** START OF ENTRIES **

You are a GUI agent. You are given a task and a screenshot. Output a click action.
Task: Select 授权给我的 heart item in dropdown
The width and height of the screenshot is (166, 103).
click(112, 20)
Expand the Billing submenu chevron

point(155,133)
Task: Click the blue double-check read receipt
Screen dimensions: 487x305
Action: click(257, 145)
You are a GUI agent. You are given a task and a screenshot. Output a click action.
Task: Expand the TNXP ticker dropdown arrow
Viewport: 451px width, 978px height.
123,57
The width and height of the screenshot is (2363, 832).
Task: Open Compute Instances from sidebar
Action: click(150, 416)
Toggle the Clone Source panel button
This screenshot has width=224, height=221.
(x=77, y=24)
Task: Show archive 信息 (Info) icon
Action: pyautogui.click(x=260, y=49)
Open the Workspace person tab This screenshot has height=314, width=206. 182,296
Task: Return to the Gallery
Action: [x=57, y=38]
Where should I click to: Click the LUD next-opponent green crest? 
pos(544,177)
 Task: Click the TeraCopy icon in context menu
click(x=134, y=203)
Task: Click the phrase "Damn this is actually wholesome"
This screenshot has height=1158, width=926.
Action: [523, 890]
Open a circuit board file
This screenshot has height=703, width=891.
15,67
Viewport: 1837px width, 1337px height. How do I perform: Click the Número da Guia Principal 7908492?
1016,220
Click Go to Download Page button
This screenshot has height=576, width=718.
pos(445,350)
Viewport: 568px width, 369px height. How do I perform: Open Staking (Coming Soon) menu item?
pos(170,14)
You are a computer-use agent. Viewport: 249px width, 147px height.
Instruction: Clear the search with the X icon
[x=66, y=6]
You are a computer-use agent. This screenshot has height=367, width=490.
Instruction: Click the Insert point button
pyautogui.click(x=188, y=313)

** END OF ENTRIES **

■ TASK DETAILS
Copy out everything from the line containing "Viewport: 568px width, 369px" down to the end of the material, word for word.

■ ANSWER FOR THE TASK
Viewport: 568px width, 369px height. How do I perform: Open Staking (Coming Soon) menu item?
pos(170,14)
You are a computer-use agent. Viewport: 249px width, 147px height.
Instruction: Clear the search with the X icon
[x=66, y=6]
You are a computer-use agent. This screenshot has height=367, width=490.
Instruction: Click the Insert point button
pyautogui.click(x=188, y=313)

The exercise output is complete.